Essential Code Snippets
File.stream!("data.log") |> Stream.map(&String.trim/1) |> Enum.frequencies()
defmodule App.CLI do def main(args), do: IO.puts(Enum.join(args, " ")) end
Tips & Pitfalls • Prefer streaming for large files; handle errors with with.
Exercises Application • Build small CLI utilities over stream pipelines.
Diagrams
File → Stream → pipeline → output
Cross-Chapter Checklist
Pure cores, explicit results, pattern matching. • Pipelines first; switch to Stream for scale. • Replace loops with recursion/comprehensions. • Structure data with maps/structs; protocols only when needed. • Concurrency for isolation/parallelism; supervise stateful parts. • Keep GenServer thin; name with Registry; scale with DynamicSupervisor. • Use tests and doctests to lock behavior; measure, then optimize.
Quick Reference Crib
Pipeline : input → map → filter → [Enum.*] → output Recursion: loop(state) → receive → new_state → loop(new_state) Concurrency: Parent ⇆(link) Child | Parent ←(monitor) Child OTP : Client → GenServer ↔ State under Supervisor/Registry
Phase 1 Drills
Core Skills to Practice
• Reimplement map, filter, reduce with tail recursion and guards.
• Write binary pattern matchers for CSV and simple line protocols. Handle UTF-8 correctly.
• Convert imperative loops to |> pipelines.
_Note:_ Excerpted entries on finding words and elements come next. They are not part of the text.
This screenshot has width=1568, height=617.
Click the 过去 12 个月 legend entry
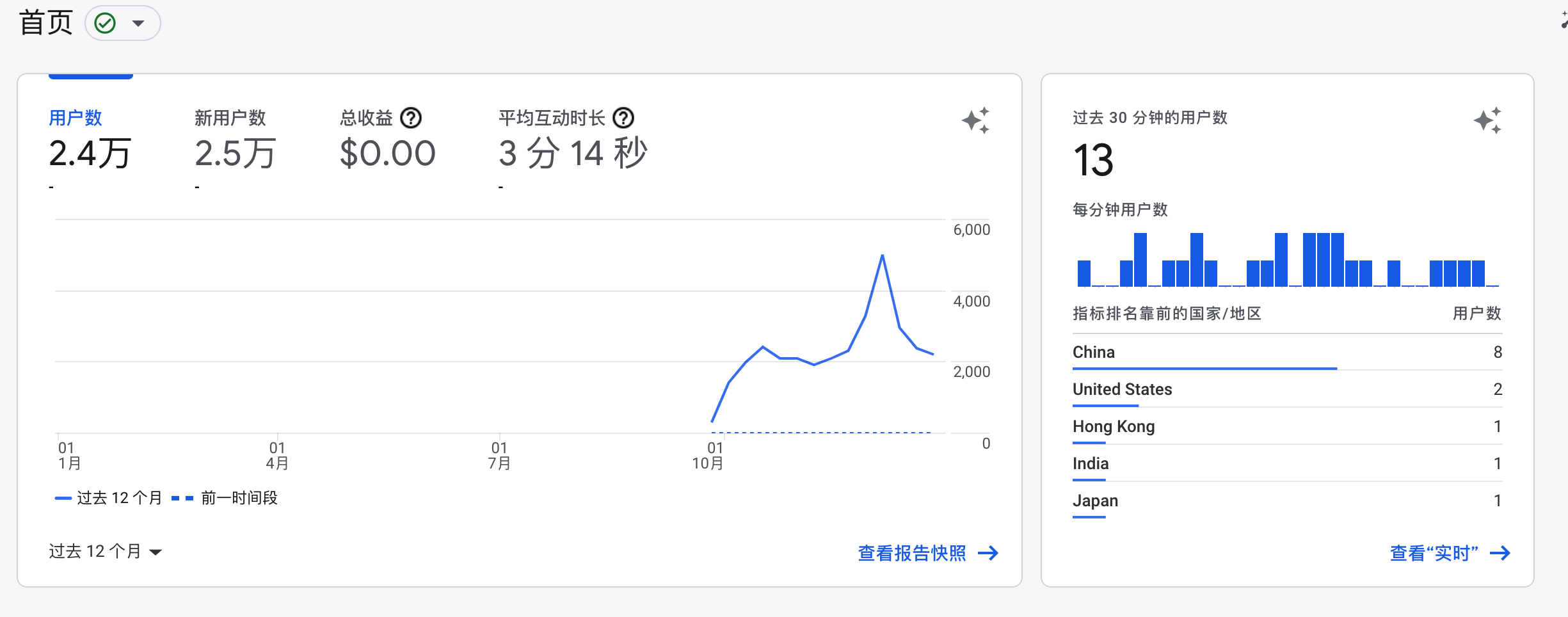click(x=109, y=498)
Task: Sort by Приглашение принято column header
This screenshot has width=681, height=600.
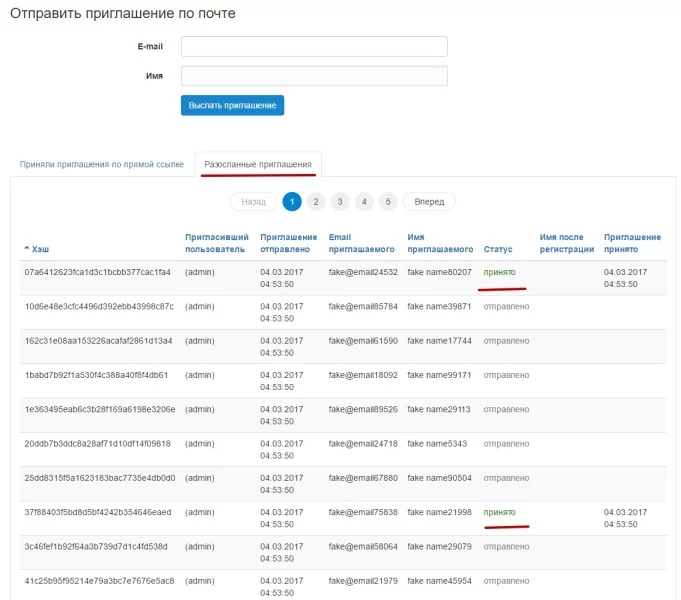Action: tap(632, 243)
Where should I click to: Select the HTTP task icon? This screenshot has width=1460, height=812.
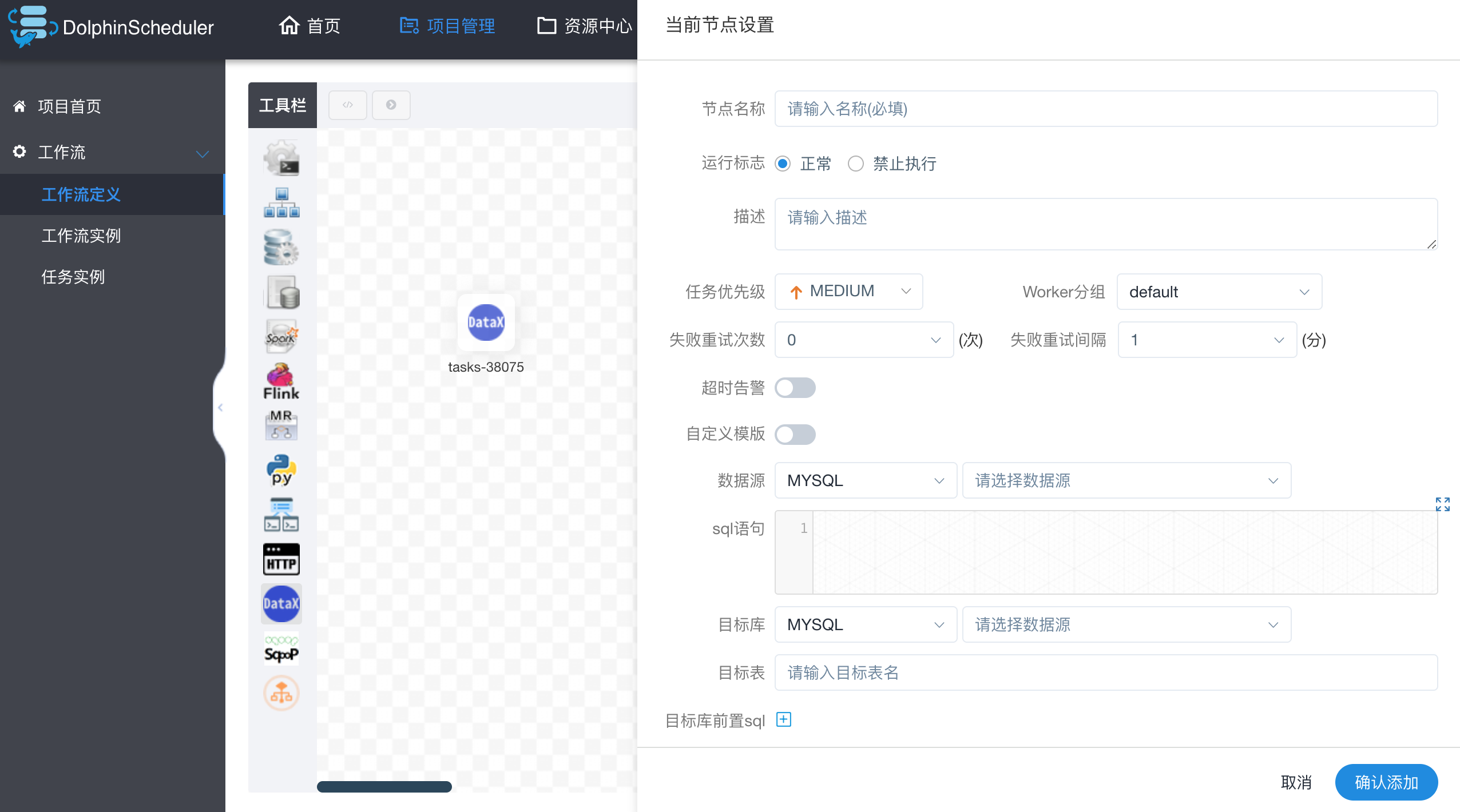tap(281, 559)

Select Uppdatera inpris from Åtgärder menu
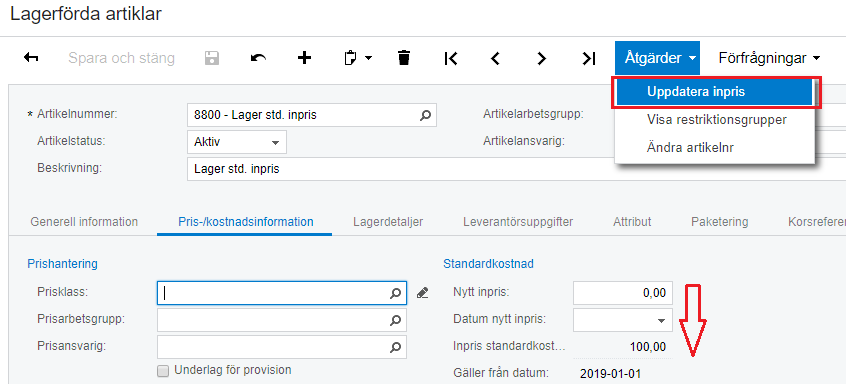(x=715, y=92)
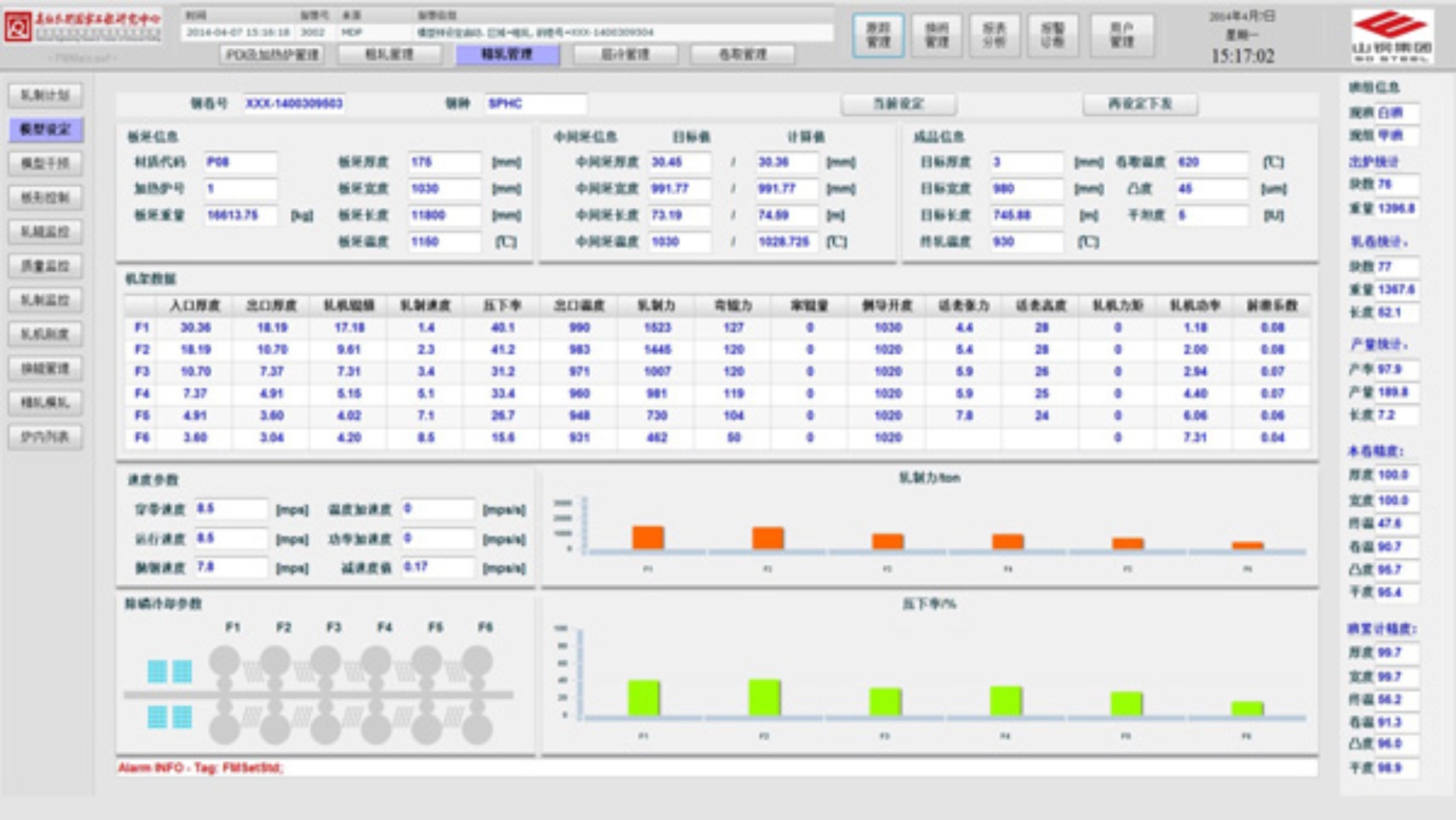Viewport: 1456px width, 820px height.
Task: Click the orange F1 rolling force bar
Action: pyautogui.click(x=648, y=537)
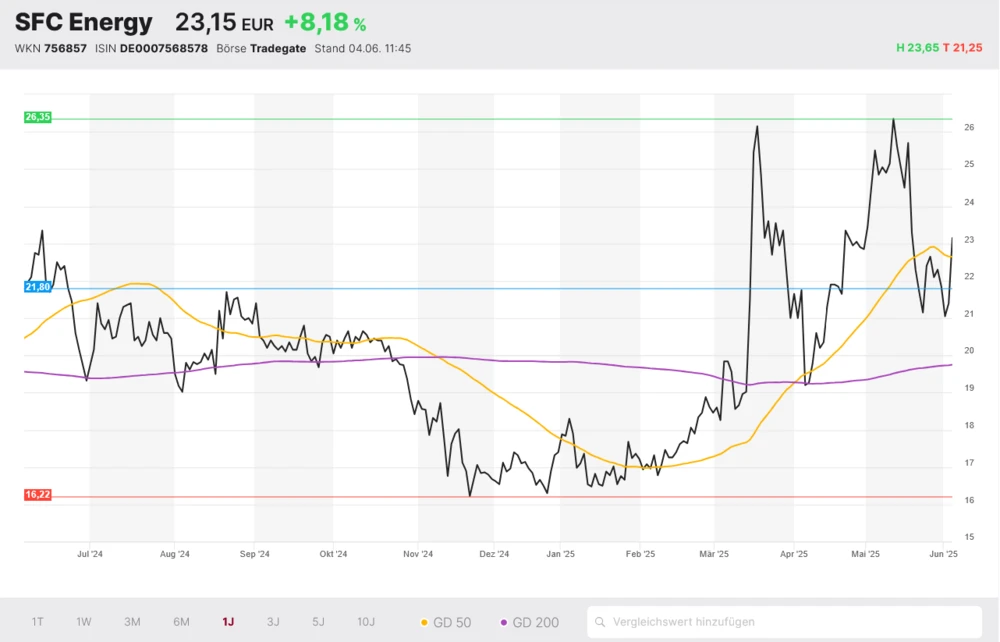1000x642 pixels.
Task: Click the SFC Energy title
Action: (x=84, y=22)
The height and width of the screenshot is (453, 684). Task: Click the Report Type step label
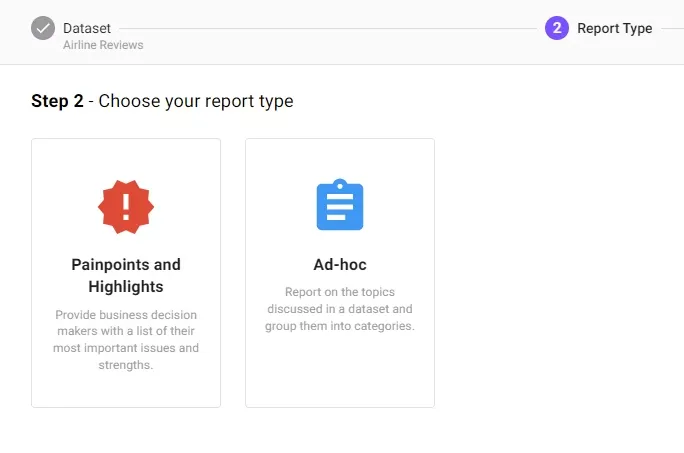point(615,28)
Compare Enum vs Stream.
• Replace exception control flow with tagged tuples and with-chains.
Exercises
1. MyList module: implement map/2, filter/2, reduce/3, plus mapsum/2.
Expected: functions are tail-recursive and pass property tests. Add StreamData tests and doctests.
2. List maximum: implement max/1 using pattern matching and recursion.
Expected: handles empty list as {:error, :empty} or similar tagged result.
3. Caesar cipher: implement caesar/2 that rotates alphabetic characters by N.
Expected: preserves case, leaves non-letters unchanged, works on binaries (UTF-8).
4. CSV parser via binaries: parse a header and rows using binary pattern matching.
Expected: streaming variant with File.stream!/1 and Stream.transform/3 for large files.
5. Pipelines rewrite: take three loop-based tasks and rewrite as Enum pipelines; switch to Stream for large sources and measure realization points.
Expected: identical results; fewer intermediate lists with Stream.
Common Pitfalls
• Confusing 'abc' (charlist) with "abc" (UTF-8 binary).
• Realizing unbounded Streams by accident; know where realization occurs.
• Loading bytes and iterating raw code units for UTF-8 tasks; prefer String.* APIs.
Success Criteria
• apps/core contains MyList.map/reduce, max/1, caesar/2, and a CSV parser via binary matching.
• Property tests and doctests added; >90% function coverage; all tests pass.
• You can explain when to use Enum vs Stream and show a pipeline rewrite for a loop.